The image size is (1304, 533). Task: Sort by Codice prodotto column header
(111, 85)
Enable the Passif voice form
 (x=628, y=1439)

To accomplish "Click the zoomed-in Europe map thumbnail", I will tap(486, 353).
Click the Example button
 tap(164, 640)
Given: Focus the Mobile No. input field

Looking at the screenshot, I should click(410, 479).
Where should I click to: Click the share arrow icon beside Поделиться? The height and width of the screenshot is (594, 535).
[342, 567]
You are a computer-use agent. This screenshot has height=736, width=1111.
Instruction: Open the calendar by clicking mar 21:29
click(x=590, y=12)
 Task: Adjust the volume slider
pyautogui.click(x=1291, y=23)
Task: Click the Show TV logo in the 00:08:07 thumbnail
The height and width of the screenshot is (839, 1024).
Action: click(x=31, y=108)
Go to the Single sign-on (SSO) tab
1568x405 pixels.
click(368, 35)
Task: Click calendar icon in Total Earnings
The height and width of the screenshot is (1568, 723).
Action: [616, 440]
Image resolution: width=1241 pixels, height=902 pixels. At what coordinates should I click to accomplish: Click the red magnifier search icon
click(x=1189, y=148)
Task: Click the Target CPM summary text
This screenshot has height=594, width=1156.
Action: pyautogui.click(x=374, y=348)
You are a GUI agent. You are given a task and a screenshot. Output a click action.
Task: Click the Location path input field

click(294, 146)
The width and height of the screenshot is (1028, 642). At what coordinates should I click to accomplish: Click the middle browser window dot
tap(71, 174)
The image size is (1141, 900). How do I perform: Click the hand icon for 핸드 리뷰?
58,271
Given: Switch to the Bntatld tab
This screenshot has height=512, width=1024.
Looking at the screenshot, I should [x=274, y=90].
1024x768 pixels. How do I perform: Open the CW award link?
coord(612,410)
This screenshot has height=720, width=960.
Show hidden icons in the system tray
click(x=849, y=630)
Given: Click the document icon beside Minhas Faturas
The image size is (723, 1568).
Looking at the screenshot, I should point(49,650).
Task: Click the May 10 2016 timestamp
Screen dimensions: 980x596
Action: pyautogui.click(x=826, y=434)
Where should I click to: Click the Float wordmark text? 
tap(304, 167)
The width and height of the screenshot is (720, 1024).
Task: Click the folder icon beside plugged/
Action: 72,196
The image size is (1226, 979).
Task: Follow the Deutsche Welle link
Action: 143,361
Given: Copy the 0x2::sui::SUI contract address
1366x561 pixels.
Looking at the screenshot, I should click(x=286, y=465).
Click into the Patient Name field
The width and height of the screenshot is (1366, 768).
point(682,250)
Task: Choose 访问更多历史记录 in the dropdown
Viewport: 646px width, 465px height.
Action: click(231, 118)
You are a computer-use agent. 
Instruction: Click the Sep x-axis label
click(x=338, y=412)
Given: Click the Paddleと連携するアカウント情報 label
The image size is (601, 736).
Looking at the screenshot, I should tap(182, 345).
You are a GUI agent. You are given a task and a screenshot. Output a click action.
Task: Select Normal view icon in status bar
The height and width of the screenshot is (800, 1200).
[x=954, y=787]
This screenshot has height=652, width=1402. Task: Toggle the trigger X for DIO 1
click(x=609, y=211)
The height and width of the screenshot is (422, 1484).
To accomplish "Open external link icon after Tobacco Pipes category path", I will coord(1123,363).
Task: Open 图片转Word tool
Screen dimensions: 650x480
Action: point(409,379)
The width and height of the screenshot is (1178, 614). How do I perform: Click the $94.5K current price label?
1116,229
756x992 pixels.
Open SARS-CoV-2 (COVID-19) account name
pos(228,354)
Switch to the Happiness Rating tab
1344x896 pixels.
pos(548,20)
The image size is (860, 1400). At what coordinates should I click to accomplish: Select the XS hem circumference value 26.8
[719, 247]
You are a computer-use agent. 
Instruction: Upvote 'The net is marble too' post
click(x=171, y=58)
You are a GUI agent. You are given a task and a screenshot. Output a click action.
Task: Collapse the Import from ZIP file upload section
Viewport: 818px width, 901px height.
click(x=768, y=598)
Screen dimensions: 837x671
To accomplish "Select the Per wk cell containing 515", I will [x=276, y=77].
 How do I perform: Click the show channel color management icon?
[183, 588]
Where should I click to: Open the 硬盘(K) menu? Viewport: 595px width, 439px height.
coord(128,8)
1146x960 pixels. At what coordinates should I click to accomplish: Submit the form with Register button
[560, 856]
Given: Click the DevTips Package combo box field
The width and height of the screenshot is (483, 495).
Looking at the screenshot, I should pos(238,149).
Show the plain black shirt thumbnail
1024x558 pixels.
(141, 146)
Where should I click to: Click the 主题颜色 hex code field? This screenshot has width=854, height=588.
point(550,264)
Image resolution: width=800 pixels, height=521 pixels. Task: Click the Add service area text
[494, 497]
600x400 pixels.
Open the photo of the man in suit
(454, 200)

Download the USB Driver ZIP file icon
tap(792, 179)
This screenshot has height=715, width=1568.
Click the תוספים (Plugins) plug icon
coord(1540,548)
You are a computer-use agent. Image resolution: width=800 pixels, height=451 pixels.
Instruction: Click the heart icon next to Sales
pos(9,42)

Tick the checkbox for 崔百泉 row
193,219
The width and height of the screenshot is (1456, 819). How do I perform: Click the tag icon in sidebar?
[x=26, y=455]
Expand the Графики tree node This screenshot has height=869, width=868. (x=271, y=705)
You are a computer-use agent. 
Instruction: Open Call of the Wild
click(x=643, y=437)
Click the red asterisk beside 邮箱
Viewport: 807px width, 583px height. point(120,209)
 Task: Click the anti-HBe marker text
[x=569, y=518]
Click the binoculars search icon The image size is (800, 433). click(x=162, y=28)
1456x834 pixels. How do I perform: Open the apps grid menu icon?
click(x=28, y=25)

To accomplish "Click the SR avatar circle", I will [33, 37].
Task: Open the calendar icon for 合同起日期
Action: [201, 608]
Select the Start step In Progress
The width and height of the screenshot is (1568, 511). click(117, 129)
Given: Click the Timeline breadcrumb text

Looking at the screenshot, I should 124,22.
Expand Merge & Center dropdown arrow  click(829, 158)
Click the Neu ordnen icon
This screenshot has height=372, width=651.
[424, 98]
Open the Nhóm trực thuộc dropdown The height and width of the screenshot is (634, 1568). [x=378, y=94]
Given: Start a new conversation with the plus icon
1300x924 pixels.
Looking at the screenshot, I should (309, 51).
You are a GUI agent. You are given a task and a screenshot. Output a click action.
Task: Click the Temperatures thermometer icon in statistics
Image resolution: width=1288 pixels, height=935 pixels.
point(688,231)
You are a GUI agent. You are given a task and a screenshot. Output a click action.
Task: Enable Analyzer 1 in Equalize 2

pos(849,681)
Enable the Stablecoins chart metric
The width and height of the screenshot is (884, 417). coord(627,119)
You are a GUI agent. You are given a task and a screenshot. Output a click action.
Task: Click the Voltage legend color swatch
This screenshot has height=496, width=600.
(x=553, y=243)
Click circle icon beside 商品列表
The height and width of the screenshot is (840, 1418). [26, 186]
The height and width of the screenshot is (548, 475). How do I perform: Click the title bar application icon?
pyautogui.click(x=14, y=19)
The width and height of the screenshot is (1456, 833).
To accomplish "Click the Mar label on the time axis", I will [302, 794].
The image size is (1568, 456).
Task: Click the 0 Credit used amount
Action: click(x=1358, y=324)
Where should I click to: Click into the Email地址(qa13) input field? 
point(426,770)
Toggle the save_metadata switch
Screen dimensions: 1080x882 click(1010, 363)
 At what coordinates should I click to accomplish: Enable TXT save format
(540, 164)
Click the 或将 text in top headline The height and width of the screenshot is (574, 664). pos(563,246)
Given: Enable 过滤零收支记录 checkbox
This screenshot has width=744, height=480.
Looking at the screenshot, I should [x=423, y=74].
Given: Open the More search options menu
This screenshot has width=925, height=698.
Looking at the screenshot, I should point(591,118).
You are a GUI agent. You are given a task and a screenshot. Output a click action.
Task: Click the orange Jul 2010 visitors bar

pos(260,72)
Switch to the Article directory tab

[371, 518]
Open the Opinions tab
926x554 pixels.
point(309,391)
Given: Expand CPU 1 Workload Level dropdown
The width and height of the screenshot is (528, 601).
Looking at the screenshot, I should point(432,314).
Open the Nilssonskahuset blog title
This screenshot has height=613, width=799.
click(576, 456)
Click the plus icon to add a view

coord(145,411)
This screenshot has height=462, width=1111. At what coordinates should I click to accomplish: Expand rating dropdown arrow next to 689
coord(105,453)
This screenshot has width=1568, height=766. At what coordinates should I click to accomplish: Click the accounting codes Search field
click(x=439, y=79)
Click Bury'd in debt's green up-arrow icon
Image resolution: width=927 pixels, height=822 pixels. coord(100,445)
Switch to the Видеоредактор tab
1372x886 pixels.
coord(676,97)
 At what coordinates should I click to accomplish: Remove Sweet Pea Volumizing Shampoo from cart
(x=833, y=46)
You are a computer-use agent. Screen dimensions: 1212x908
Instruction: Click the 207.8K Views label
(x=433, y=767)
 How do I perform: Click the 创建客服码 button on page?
######
**Task requirements**
Starting at the line that has "This screenshot has height=613, width=799." and ending at the line that has "You are a computer-use agent. Screen", please write out the lines above exactly, leaving out all others.

**Result of this task**
This screenshot has height=613, width=799.
click(576, 456)
Click the plus icon to add a view

coord(145,411)
This screenshot has height=462, width=1111. At what coordinates should I click to accomplish: Expand rating dropdown arrow next to 689
coord(105,453)
This screenshot has width=1568, height=766. At what coordinates should I click to accomplish: Click the accounting codes Search field
click(x=439, y=79)
Click Bury'd in debt's green up-arrow icon
Image resolution: width=927 pixels, height=822 pixels. coord(100,445)
Switch to the Видеоредактор tab
1372x886 pixels.
coord(676,97)
 At what coordinates should I click to accomplish: Remove Sweet Pea Volumizing Shampoo from cart
(x=833, y=46)
You are a computer-use agent. Screen dimensions: 1212x908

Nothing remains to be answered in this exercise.